Bangkok, Thailand, July 2, 2015 – The final countdown clock is ticking. In less than 24 hours, the FIVB World Grand Prix Pool A encounters will kick off at the Hua Mark Indoor Stadium in Bangkok, with hosts and world No.12 Thailand setting up the curtain-raisers with Serbia and the Olympic two-time champions Brazil taking on Japan in rematch of the last year’s final.

Earlier, Control Committee President Mr Ramon Suzara on Wednesday chaired the joint meeting between the local organisers and the Control Committee to review the host country’s preparation ahead of the top-flight competition, while the inspection to the competition site was also made shortly after the meeting which saw all set for the July 3-5 clash.

The general technical meeting was held on Thursday at the Golden Tulip Sovereign Hotel, with coaches from four participating teams taking part. The press conference was also held on the same occasion, attracting a large number of local journalists.

In the interview, Thailand coach Kiattipong Radchatagriengkai admitted that the opening clash against European Games bronze medallists Serbia in the FIVB World Grand Prix Pool A encounters is not easy, but he remains optimistic that by taking on strong teams, his players will learn a lot of things.

Kiattipong said in the Thursday’s press interview that he is very satisfied that his players stand a chance of taking on much stronger rivals in this year’s World Grand Prix, the premier women’s volleyball tournament.

“It’s one of the most important matches from which my players will learn a lot of things and gain more experience and exposure. In the first match, Serbia are not underdogs. They are stronger than us. We have to study their game plan and make our preparation in the match against them the best. My players are fit physically and mentally and ready to go with their best form. It’s not easy to beat the Serbians, but we will learn from them.
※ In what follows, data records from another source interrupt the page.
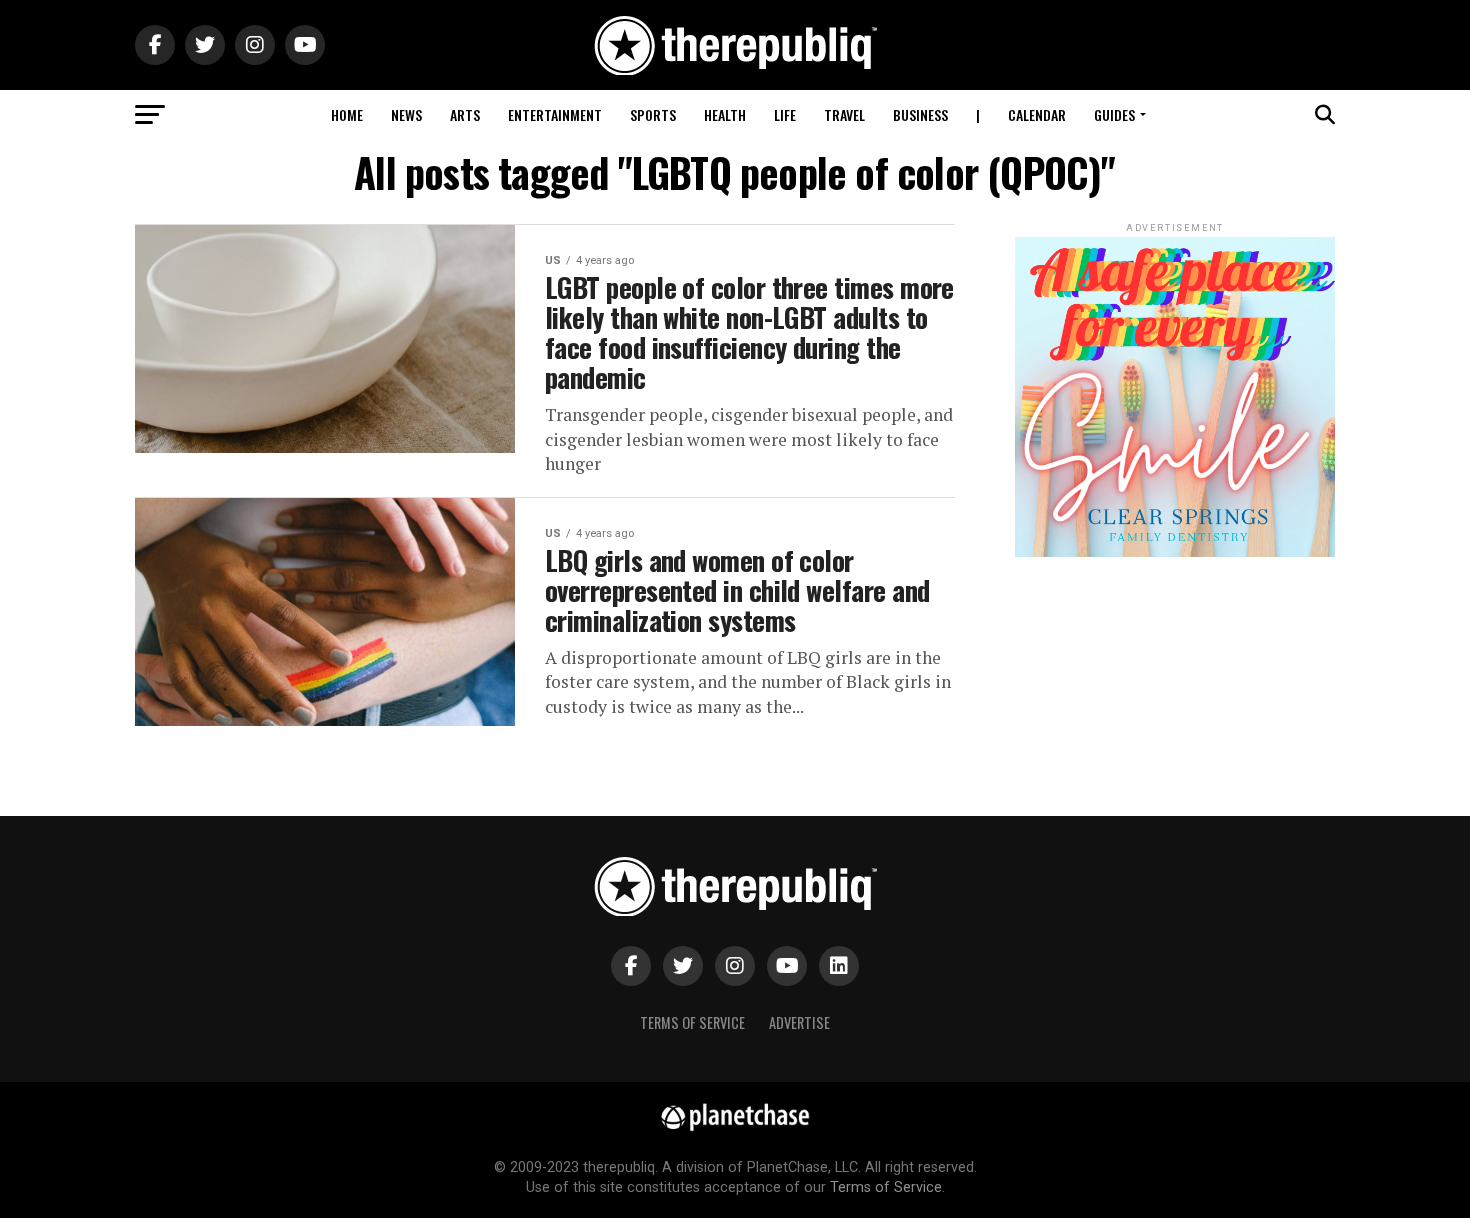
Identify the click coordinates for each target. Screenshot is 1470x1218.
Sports (653, 114)
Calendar (1037, 114)
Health (725, 114)
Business (920, 114)
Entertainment (555, 114)
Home (347, 114)
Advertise (799, 1022)
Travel (844, 114)
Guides (1114, 114)
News (406, 114)
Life (785, 114)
One thing I can be sure of is that we will do our best here on home soil,” said Kiattipong, who recently steered his side to retain the South East Asian Games title for eight times in a row.

“We trained hard because all teams we will play in this year’s World Grand Prix are very strong. We will have a chance to learn more tactics and techniques from those teams. It’s impossible to beat every team we play, but we will try our best to stay in Group 1,” he added.
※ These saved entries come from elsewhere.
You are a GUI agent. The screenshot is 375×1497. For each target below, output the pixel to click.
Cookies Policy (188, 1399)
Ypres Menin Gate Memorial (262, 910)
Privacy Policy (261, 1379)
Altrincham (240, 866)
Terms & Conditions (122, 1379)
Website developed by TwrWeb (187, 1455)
Meanwhile, Japanese coach Manabe Masayoshi said that he is very happy that his team has arrived in Thailand for the World Grand Prix. More importantly, their side have a chance to improve their tactics against the other three strong teams.
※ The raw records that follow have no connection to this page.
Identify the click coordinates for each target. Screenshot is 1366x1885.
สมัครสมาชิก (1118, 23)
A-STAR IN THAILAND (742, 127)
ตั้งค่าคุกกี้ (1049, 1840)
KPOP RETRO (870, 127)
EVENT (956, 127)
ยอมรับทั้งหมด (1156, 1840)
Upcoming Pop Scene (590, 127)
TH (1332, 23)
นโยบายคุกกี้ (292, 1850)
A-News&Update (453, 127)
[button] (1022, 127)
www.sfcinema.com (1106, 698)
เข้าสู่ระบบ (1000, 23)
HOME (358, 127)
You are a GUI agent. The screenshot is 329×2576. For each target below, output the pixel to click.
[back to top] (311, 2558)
“We will start our World Grand Prix with a tough encounter against defending and successive two-times champions Brazil. We are fielding several young talents in this tournament to check their performances. However, we will try our best in every match we play,” he said.

Serbian coach Branco Kovasevic also hopes that his team will kick their World Grand Prix campaign off to a good start in  the new season. “Every team is very strong, but we will do our best. We took bronze medal at the European Games and hope to repeat the similar feat.”

Brazilian coach Jose Roberto Guimares expressed his satisfaction over his team’s arrival in Thailand for the World Grand Prix. “We have played here in Bangkok for three times already and I’m glad that we made another return this time. Pool A features strong teams and it’s not easy to beat all teams, but we will do our best.”

On Friday, Thailand and Serbia will play the curtain-raisers at 4pm local time, followed by the tough match between Brazil and Japan, the rematch of the last year’s final. Host Broadcasters Channel 7 will televise the Thai match live from 4pm, while satellite TV SMM will broadcast both matches live.